Copy the lines of every record below word for word, and leave the pictures out of your copy.

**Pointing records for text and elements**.
————
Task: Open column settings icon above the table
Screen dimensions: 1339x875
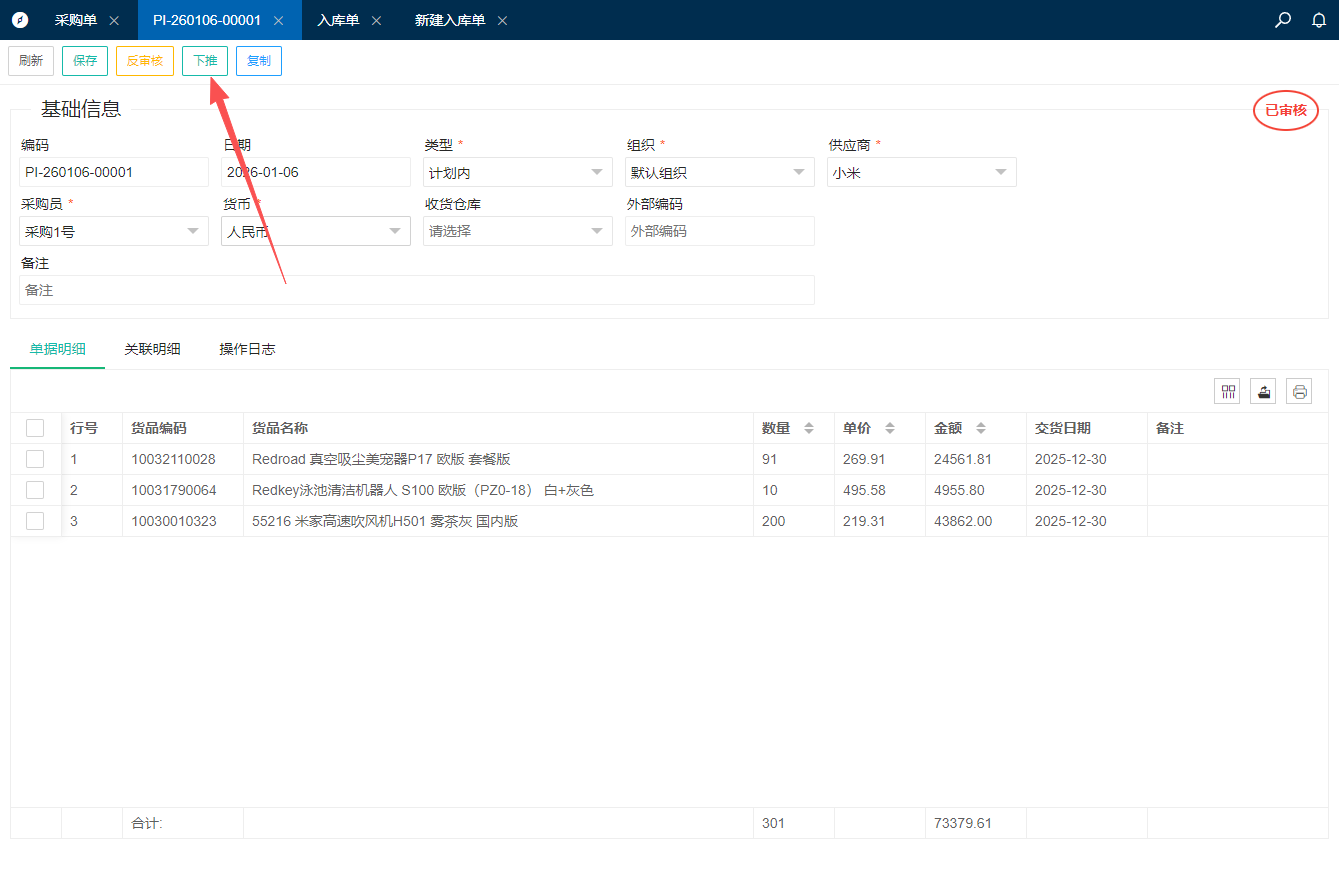Action: tap(1227, 392)
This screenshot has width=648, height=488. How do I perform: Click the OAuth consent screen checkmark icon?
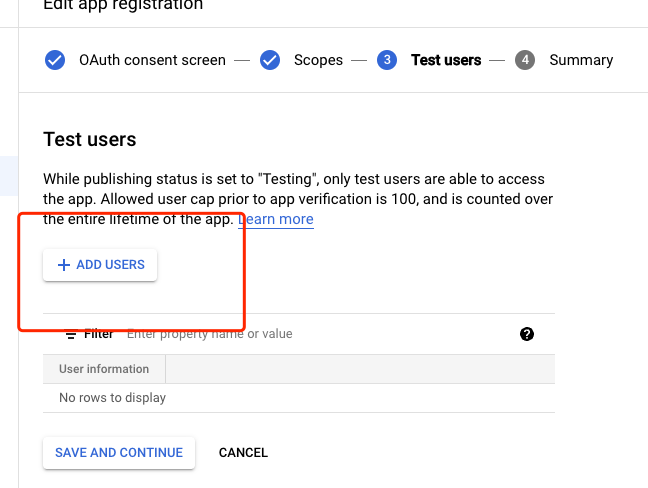(x=55, y=60)
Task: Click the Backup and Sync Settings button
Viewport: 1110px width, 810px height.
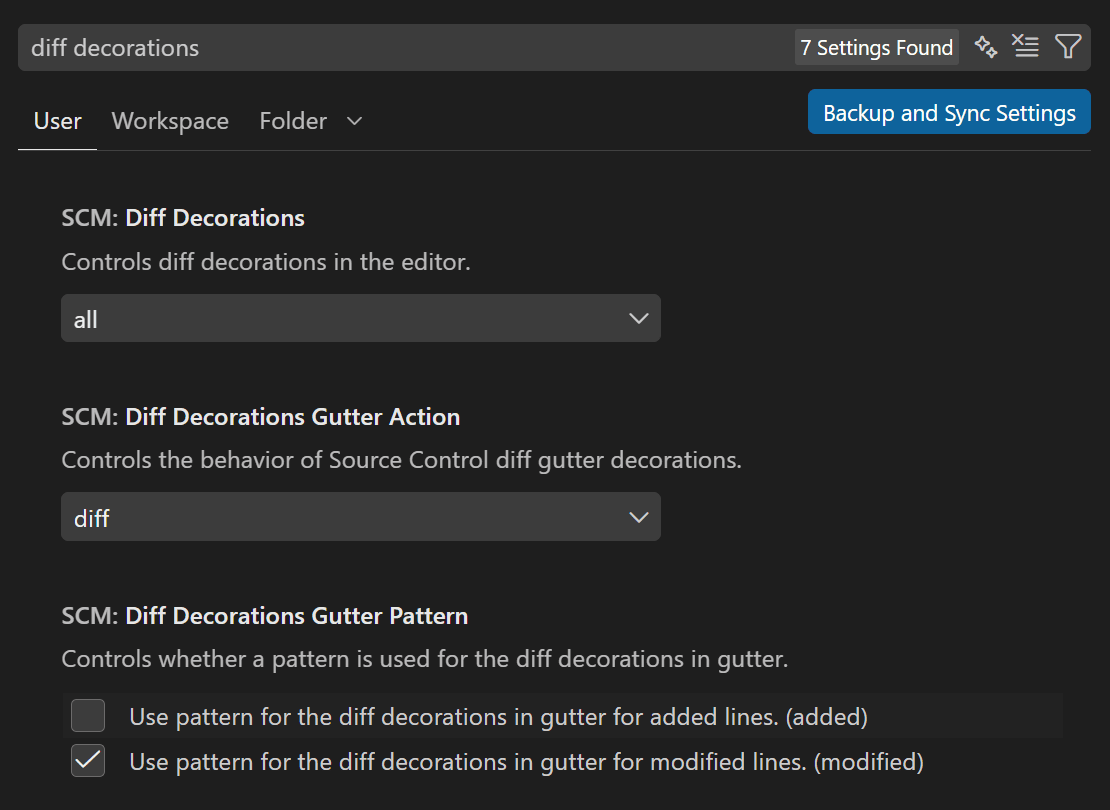Action: [x=948, y=112]
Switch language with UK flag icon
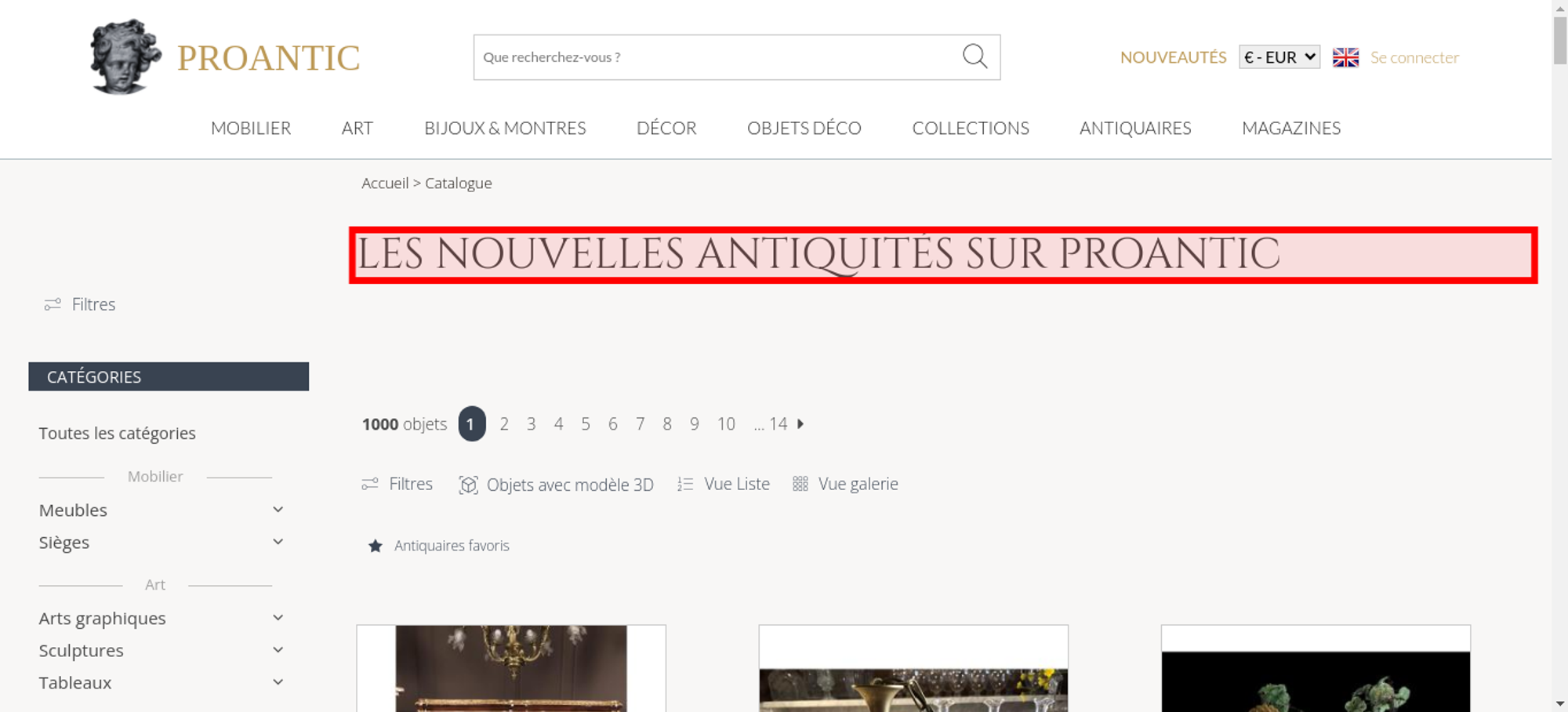This screenshot has height=712, width=1568. (x=1345, y=57)
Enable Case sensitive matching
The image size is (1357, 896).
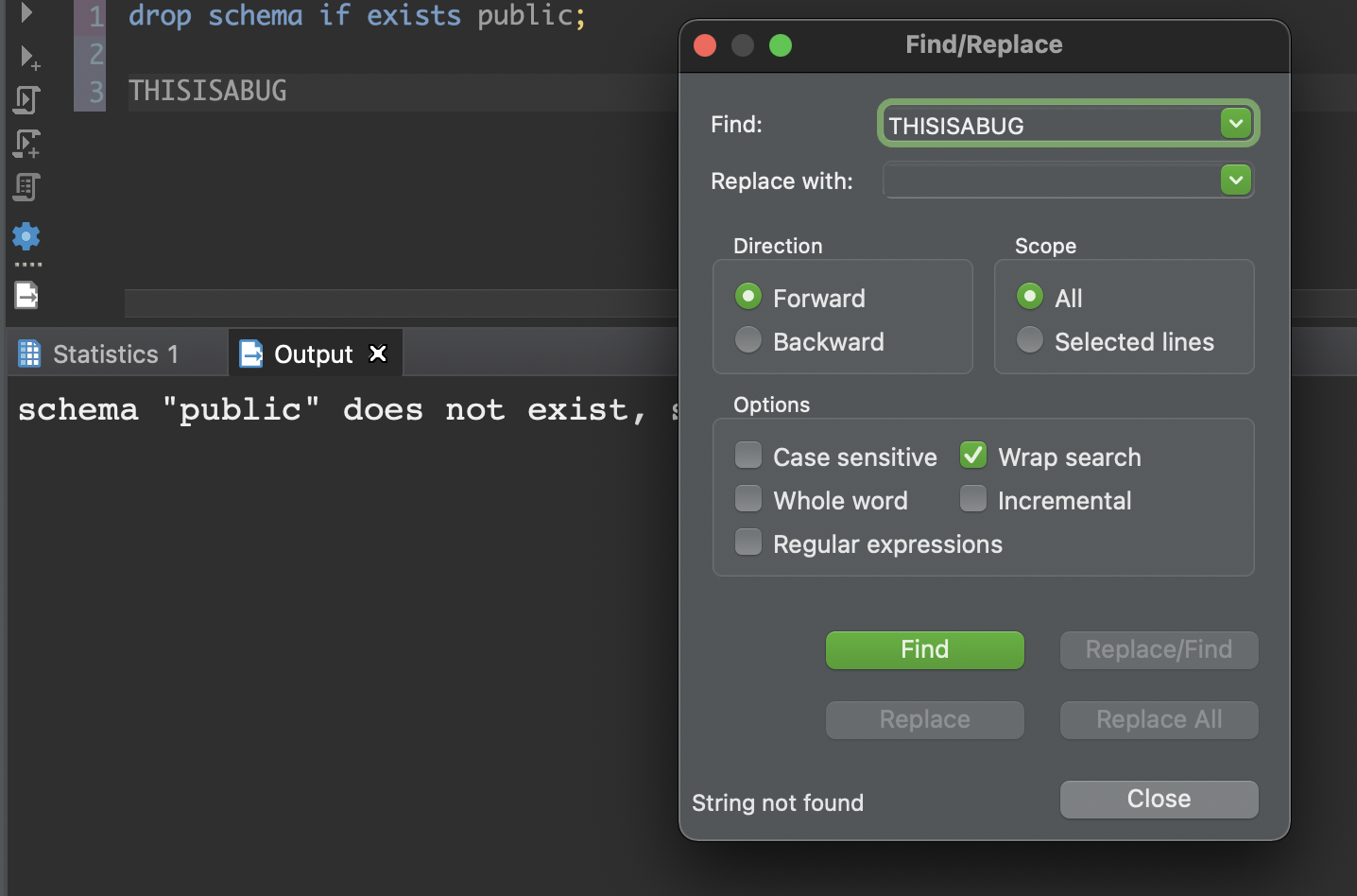[747, 455]
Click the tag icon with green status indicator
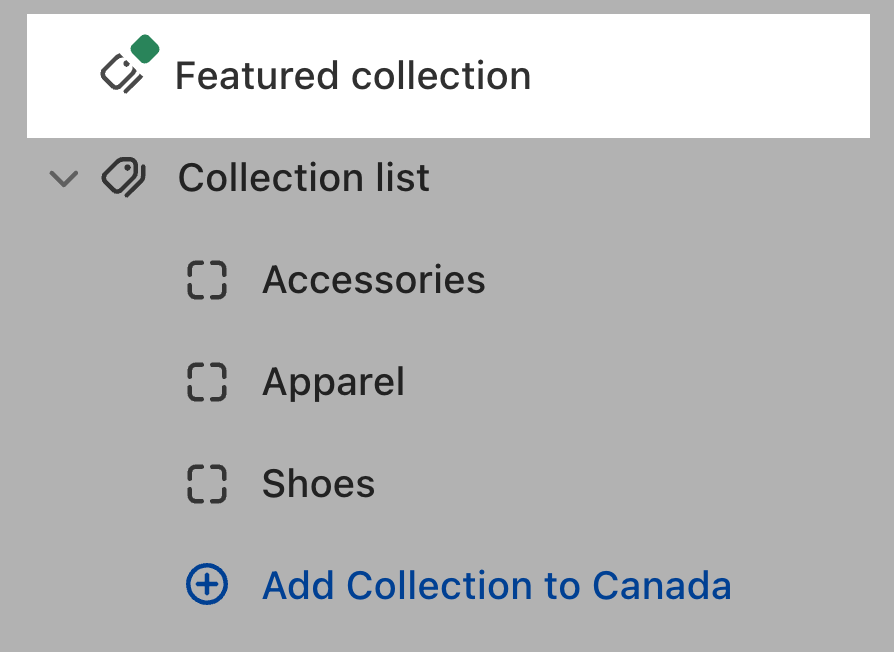 [x=125, y=65]
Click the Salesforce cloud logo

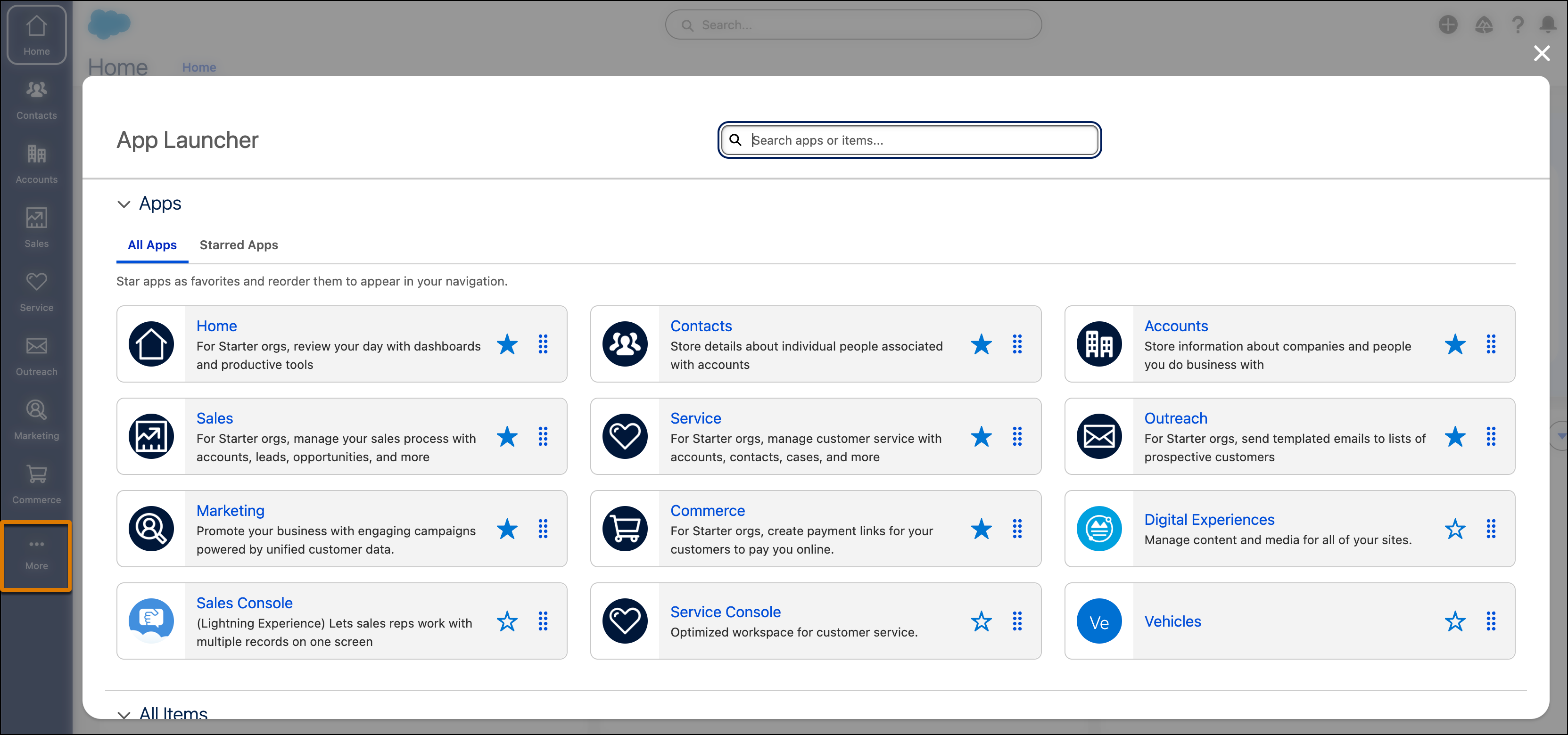[109, 25]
————
**Written solution**.
Task: Open column settings icon above the table
Screen dimensions: 1339x875
Action: tap(1227, 392)
This screenshot has width=648, height=488. How do I perform: Click the OAuth consent screen checkmark icon?
(x=55, y=60)
Task: Click the Backup and Sync Settings button
Viewport: 1110px width, 810px height.
Action: [x=948, y=112]
Switch language with UK flag icon
This screenshot has height=712, width=1568. (x=1345, y=57)
Enable Case sensitive matching
The image size is (1357, 896).
[747, 455]
Click the tag icon with green status indicator
 [x=125, y=65]
Click the Salesforce cloud logo

[109, 25]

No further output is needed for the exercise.